The winning team proposed an advertising campaign to build public understanding and support for affordable housing. The group recommend highlighting the challenges faced by different types of county workers and residents and highlighting the impacts to community when these residents can’t afford to live in the county.

Another team pitched a home-sharing platform that matches older homeowners who need help to stay in their homes with younger people looking for housing. These younger renters would help homeowners around the house in addition to securing affordable housing.

Other ideas included repurposing underused parking lots for housing. A team suggested repurposing the parking lot at the Willston Multicultural Center, and partnering with nearby businesses, nonprofits and hospital to provide services, jobs and help building the affordable units.
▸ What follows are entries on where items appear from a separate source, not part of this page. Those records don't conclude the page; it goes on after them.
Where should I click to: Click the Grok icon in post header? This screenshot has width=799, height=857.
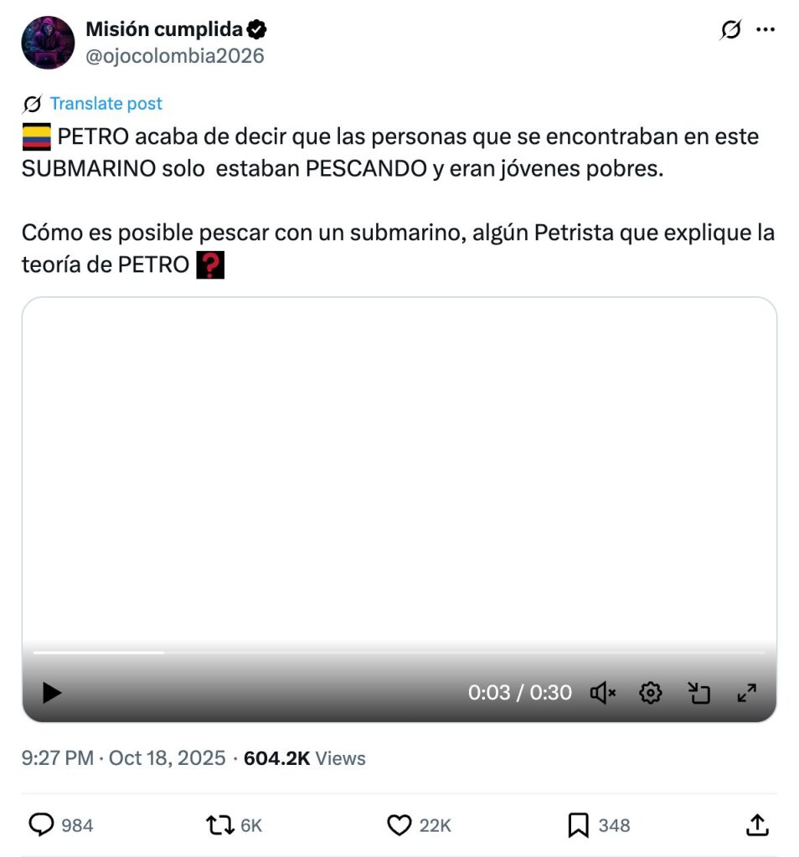730,30
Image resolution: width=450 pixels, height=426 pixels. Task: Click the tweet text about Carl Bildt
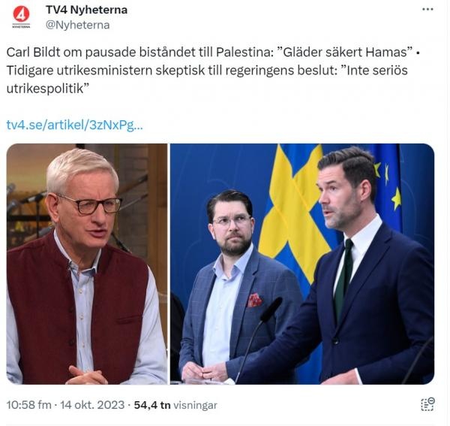(x=212, y=71)
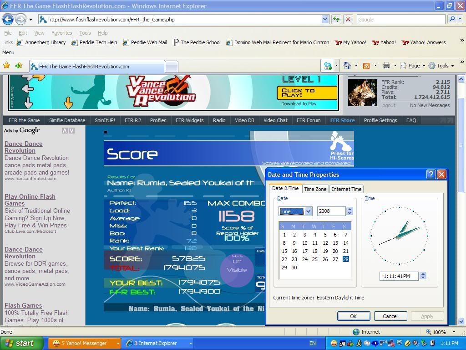Viewport: 466px width, 350px height.
Task: Increase the year with the spinner arrow
Action: pos(350,209)
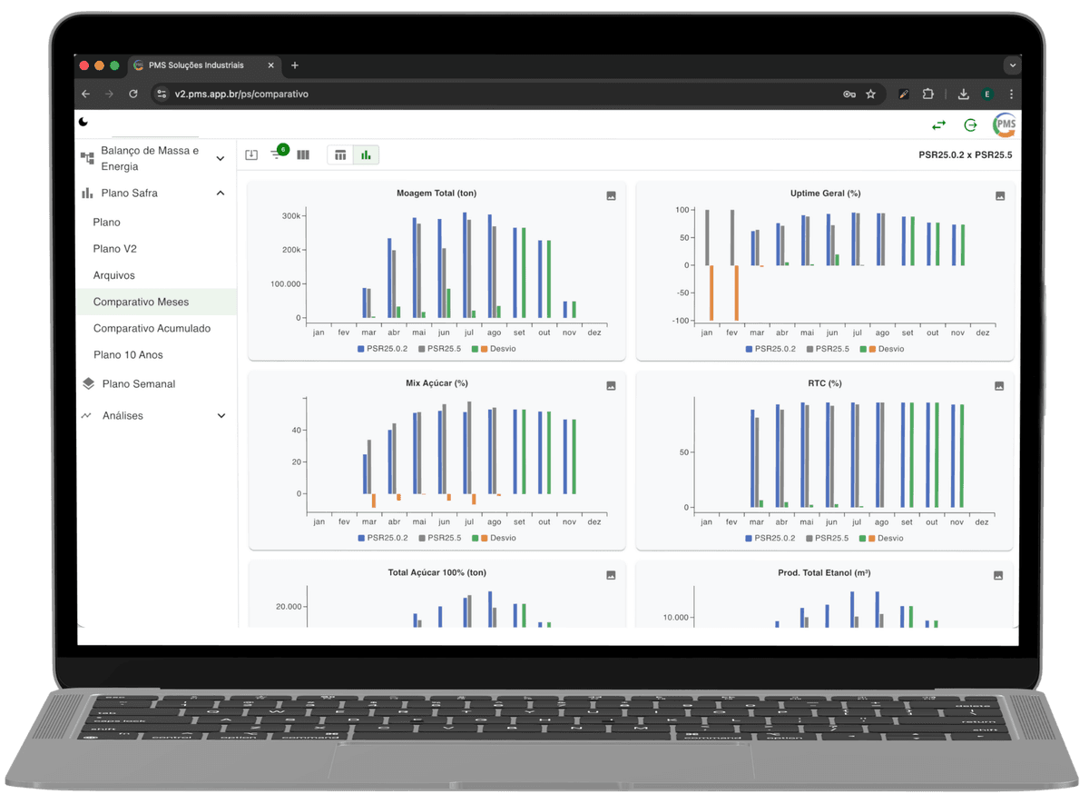Go to Plano V2 page
The image size is (1089, 794).
pos(114,248)
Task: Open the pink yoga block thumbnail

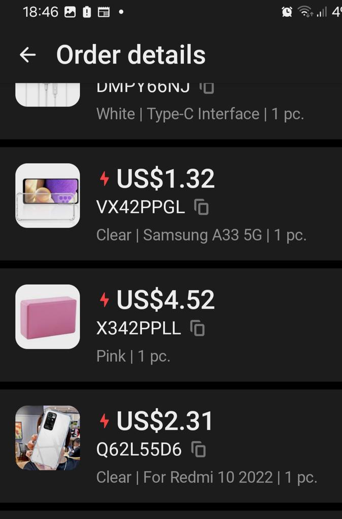Action: point(48,317)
Groups also suggested a number of suggestions relative to engaging communities of faith, using underutilized land to develop affordable housing, facilitating the development process, and considering new investor relationships that can advance affordable housing.

Next Steps

Fairfax County staff from the Department of Housing and Community Development will be reviewing and considering all options presented at the 2020 Housing Challenge relative to the advancement of housing affordability throughout the county and in support of the Communitywide Housing Strategic Plan.

“This event has been incredibly important in bringing together leaders from across the spectrum,” said Tom Fleetwood, Director of the Fairfax County Department of Housing and Community Development, “in order to identify new opportunities – creative out-of-the-box thinking – to help everyone in Fairfax County who needs a place to call home to have a place to call home.”